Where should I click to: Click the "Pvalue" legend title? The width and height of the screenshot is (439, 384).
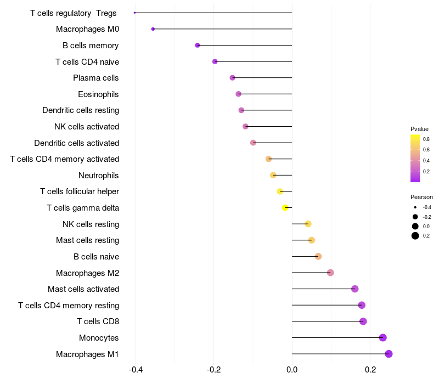click(x=419, y=129)
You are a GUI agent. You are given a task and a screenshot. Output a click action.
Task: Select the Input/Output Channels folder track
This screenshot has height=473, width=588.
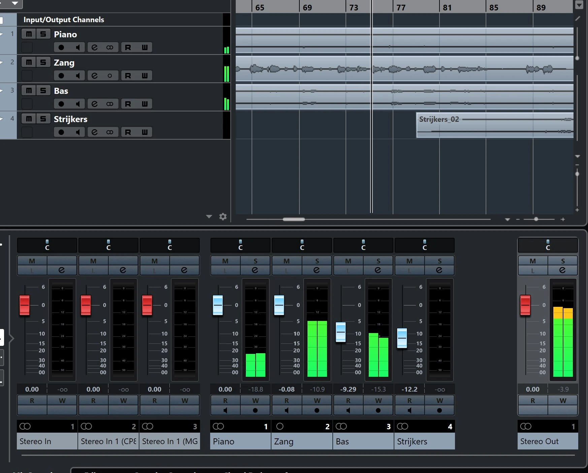click(x=64, y=20)
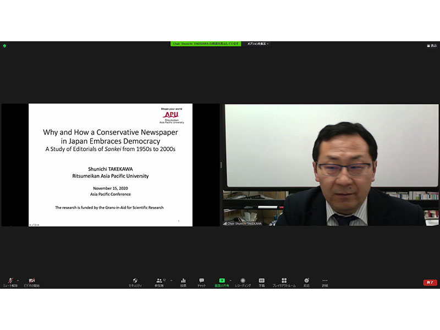Toggle Recording (レコーディング) on
This screenshot has height=330, width=440.
pyautogui.click(x=243, y=281)
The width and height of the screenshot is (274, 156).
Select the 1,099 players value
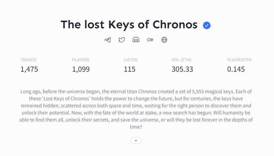[x=81, y=69]

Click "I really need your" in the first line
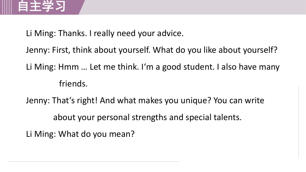click(112, 33)
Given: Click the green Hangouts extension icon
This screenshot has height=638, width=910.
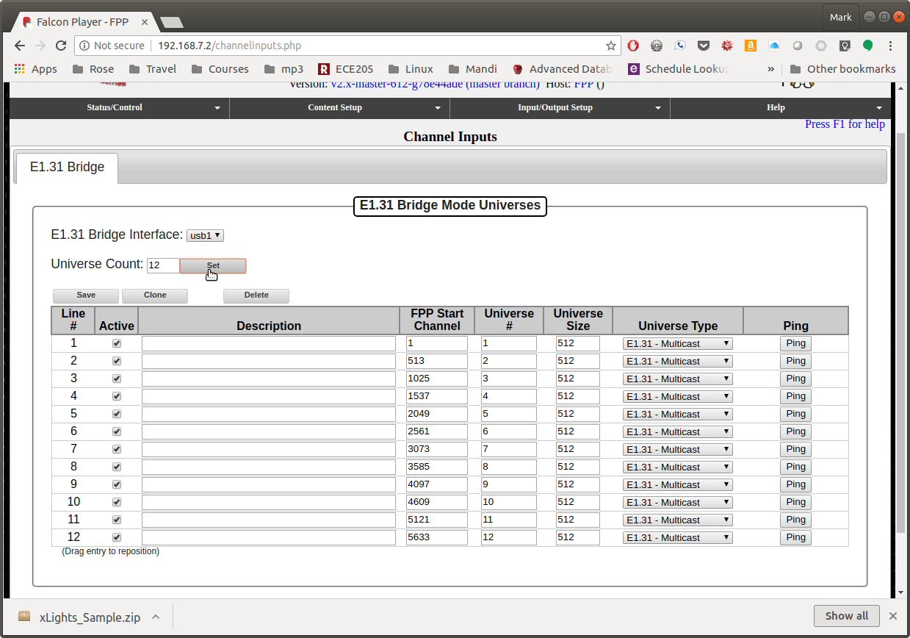Looking at the screenshot, I should tap(867, 46).
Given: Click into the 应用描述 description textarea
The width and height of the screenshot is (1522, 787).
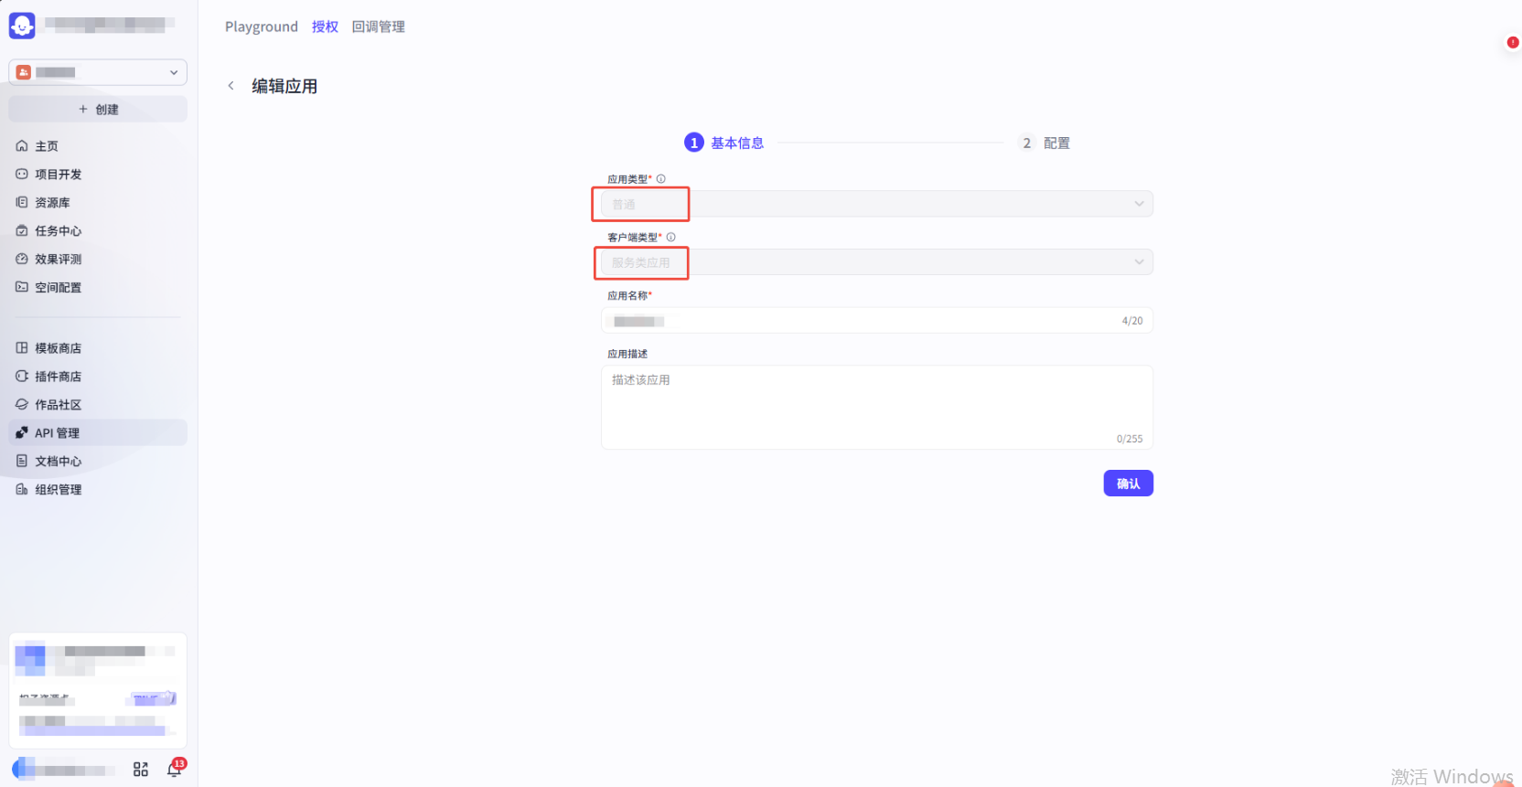Looking at the screenshot, I should click(876, 408).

▶ _What the task requires_:
A single number is requested: the count of lines in the data that hold "Output".

▶ _Your response_:
2